Mon monde à moi s'effondre.
Je hurle. C'est la seule chose dont je suis capable. Hurler. Alex… Qui aurait pu imaginer…

Les larmes se mélangent aux cris.
Et puis, les cris finissent par s'éteindre. Pour laisser place à des supplications. Des murmures.
Qui s'éteignent. A leur tour.

Et soudain, c'est le silence.

***

Une heure et demi plus tôt.

Nathan conduit. A ses cotés, Sarah.
Ce n'est pas une vision agréable, croyez-moi. Mais je n'ai pas le choix. C'est elle qui le guide sur la route. A gauche, à droite. Encore une fois, c'est elle qui dirige.
Mon inquiétude pour Alex s'intensifie de seconde en seconde. Cela ne fait que quelques heures qu'il a disparu mais je suis incapable de me calmer. Et s'il était réellement arrivé quelque chose ?

Céline n'a pas l'air extrêmement rassurée non plus. J'essaye d'imaginer ce qu'elle pense. Probablement la même chose que moi. Tous deux sont très proches, surtout depuis que je passe la moitié de mon temps avec Nathan, ou du moins à parler de lui. Et ils étaient déjà amis l'an dernier. Ils ont vécu tant de choses ensemble, sans doute. Et maintenant, il disparaît sans la prévenir. Elle doit se sentir trahie. Et c'est ma faute.

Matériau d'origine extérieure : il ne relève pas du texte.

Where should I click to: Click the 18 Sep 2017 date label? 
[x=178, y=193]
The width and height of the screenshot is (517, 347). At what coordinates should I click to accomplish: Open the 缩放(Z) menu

Sarah ne nous emmène pas bien loin, à peine à quelques minutes du lycée en voiture. Alex doit pouvoir y aller à pieds comme en scooter. En plein milieu de la ville, l'endroit n'est pas facile à trouver. Sarah nous fait signe de passer derrière une maison qui paraît totalement abandonnée, les volets grinçants et le toit délabré qui menace de s'effondrer sur nous au moment où nous passons. Comment Alex peut-il apprécier cet endroit ? La grille qui donne sur le jardin de la maison en question est totalement rouillée, et une grosse chaîne la ferme avec un cadenas. Mais Sarah défait le tout d'un geste d'expert, et je comprends que le cadenas n'est qu'une feinte. Personne ne s'aventure ici puisque tout paraît fermé à clé. Mais ça ne l'est pas, il faut juste le savoir. Nous marchons encore quelques pas dans le jardin de la maison puis tournons derrière ce qui devait être l'ancienne cabane de jardin. Et là, je comprends d'un coup pourquoi Alex aime être ici. L'herbe a continué à pousser, mais sans réelle mauvaises herbes. Des pierres, sans doute jetées là comme dans une déchetterie, ont été replacées pour former un petit banc. Le soleil éclaire ce petit coin, mais un arbre vient ombrager le tout. En un mot : c'est agréable. Nous sommes bien.

Mais Alex n'est pas là.

Je me tourne vers Sarah :

- C'est ici ?

Elle hoche la tête et explique doucement :

- C'est là qu'Alex venait quand ses parents se disputaient, avant qu'ils ne divorcent. Il ne supportait plus de rester chez lui. Dès qu'il avait besoin de réfléchir, il venait ici.

Je rougis. Je ne savais même pas que les parents d'Alex étaient séparés. Qu'ai-je pu louper d'autre ? Mais je n'ai pas le temps de m'en préoccuper car Sarah reprend la parole :

- Je pensais vraiment qu'il serait là. Il m'y a emmenée une fois, quand nous étions en seconde. On y a passé un bon moment, et puis la pluie s'est mise à tomber… On a fini trempés, tentant de nous réfugier dans la maison abandonnée. Mais c'était tellement flippant qu'on a pas osé y entrer… C'est bête non ?

Elle n'attend visiblement aucune réponse. La laissant à ses souvenirs, nous n'osons pas dire quoi que ce soit.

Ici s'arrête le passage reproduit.